Donated blood is not tested for cancer. Blood banks screen every donation for a specific set of infectious diseases, including HIV, hepatitis B, hepatitis C, syphilis, West Nile virus, and a handful of others, but cancer is not on that list. The reason comes down to both biology and technology: cancer cells are extraordinarily rare in blood, fragile, and nearly impossible to detect with any routine screening method.
What Donated Blood Is Actually Tested For
Every unit of donated blood in the United States goes through a panel of infectious disease tests mandated by the FDA. The CDC lists the standard screenings as hepatitis B, hepatitis C, HIV types 1 and 2, human T-lymphotropic virus (HTLV), syphilis, West Nile virus, and Chagas disease. For some of these, multiple testing methods are used on the same sample to catch infections at different stages. Chagas disease testing, for example, is required for all first-time donors.
These tests are designed to catch pathogens that can survive in stored blood and infect a recipient. Cancer doesn’t fit that profile, which is why it isn’t part of the panel.
Why There’s No Blood Test for Cancer in Donations
Even in a person with metastatic cancer, circulating tumor cells are vanishingly rare. A typical blood sample from someone with advanced disease contains roughly 1 to 10 tumor cells per milliliter, compared to billions of red blood cells, white blood cells, and platelets in the same volume. Picking out those few cancer cells is like finding a handful of specific grains of sand on a beach.
Those cells are also fragile. Less than 1% of tumor cells shed into the bloodstream survive beyond 24 hours. Their half-life is estimated at just 1 to 2.4 hours. Shear stress from blood flow and the immune system destroy most of them almost immediately. In lab studies, when patient blood samples were stored for six days at room temperature without special preservation chemicals, researchers couldn’t find any viable tumor cells on the filters at all.
From a technical standpoint, current methods for detecting circulating tumor cells require specialized equipment and still have low sensitivity because of how few cells are present. Tumor cells are also heterogeneous, meaning they don’t all express the same surface markers, which makes a single catch-all test impractical. There is no quick, reliable, cost-effective screening method that could be applied to the millions of blood donations processed every year.
How Cancer Is Kept Out of the Blood Supply
Instead of lab testing, blood banks rely on donor screening before collection. Every potential donor fills out a health history questionnaire that directly asks: “Have you ever had cancer, blood disease, or a bleeding problem?” People who answer yes are evaluated further. A survey of blood collection centers found that 76% permanently defer donors with a history of leukemia or lymphoma, and 86% permanently defer those with myelodysplastic or myeloproliferative disorders. Policies for solid tumors (breast, colon, prostate, and similar cancers) vary by center, but most require that the donor be cancer-free for a defined period before they can give blood.

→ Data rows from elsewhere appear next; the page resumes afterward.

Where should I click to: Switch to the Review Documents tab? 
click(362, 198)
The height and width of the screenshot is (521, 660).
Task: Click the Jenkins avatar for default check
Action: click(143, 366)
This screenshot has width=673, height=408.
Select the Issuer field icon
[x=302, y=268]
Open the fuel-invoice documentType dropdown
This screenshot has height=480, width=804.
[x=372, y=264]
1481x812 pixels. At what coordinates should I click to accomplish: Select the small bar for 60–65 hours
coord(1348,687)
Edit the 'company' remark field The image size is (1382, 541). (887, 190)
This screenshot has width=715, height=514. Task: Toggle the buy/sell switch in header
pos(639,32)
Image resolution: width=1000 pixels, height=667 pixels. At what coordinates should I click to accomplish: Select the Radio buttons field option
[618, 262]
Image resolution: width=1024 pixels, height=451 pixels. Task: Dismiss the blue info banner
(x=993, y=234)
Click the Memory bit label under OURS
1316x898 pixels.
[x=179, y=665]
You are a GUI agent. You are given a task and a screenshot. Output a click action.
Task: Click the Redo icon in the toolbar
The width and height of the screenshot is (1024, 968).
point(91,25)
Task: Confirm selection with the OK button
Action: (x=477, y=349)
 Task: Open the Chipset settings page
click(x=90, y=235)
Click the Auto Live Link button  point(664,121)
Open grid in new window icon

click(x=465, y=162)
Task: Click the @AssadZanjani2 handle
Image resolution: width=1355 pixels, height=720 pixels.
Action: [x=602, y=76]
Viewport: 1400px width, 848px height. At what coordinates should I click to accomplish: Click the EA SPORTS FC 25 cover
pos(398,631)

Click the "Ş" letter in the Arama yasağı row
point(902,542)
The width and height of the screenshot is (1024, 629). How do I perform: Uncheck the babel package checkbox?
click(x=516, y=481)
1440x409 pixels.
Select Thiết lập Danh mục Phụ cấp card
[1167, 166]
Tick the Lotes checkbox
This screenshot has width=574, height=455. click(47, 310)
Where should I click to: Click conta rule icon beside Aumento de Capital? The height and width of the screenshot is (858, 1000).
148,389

An additional layer of protection comes from a processing step called leukoreduction, which filters white blood cells out of donated blood before transfusion. This step exists primarily to reduce immune reactions in the recipient, but research shows that leukocyte depletion filters also significantly reduce the number of tumor-marker-positive cells in blood products. It’s not designed as a cancer filter, but it functions as an incidental safety net.
Can You Get Cancer From a Blood Transfusion?
This is the concern behind the question, and the evidence is reassuring. A large U.S. population study examining the relationship between blood transfusion history and cancer risk found no concrete association between receiving a transfusion and developing cancer afterward. Some researchers have explored a concept called transfusion-related immune modulation, where transfused blood may temporarily suppress certain immune functions like natural killer cell activity. In theory, this could create a brief window of reduced immune surveillance. But the clinical data hasn’t shown this translates into meaningful cancer risk for transfusion recipients.
Where studies have found small upticks in specific cancers after transfusion, such as lymphoma or liver cancer, the increased risk was attributed to carcinogenic infectious agents like hepatitis C or HIV that may have been present in older blood supplies before modern screening existed. Today’s testing catches HIV and hepatitis C at a rate of roughly one missed infection per two million units transfused.
When Donations Reveal Health Problems
While blood banks don’t test for cancer, the routine processing of donations occasionally flags abnormalities that lead to a diagnosis. The American Red Cross has documented cases where donors were notified after their blood showed an unusually high white blood cell count. In one well-known case, a Michigan donor named Hoffman received a letter from the Red Cross within days of her donation, recommending she see her doctor. The abnormality turned out to be leukemia. As one Red Cross medical director put it, blood donation serves as a form of health screening, even though that isn’t its primary purpose. If any test result comes back abnormal or positive for an infectious disease, the donation is discarded and the donor is notified.
This kind of incidental detection is uncommon, but it highlights an important point: the system is built to protect recipients from infectious disease, not to screen donors for cancer. The biological reality that cancer cells are rare, short-lived, and difficult to detect in blood means that the pre-donation questionnaire and processing filters are the main safeguards, and for the vast majority of transfusions, they work.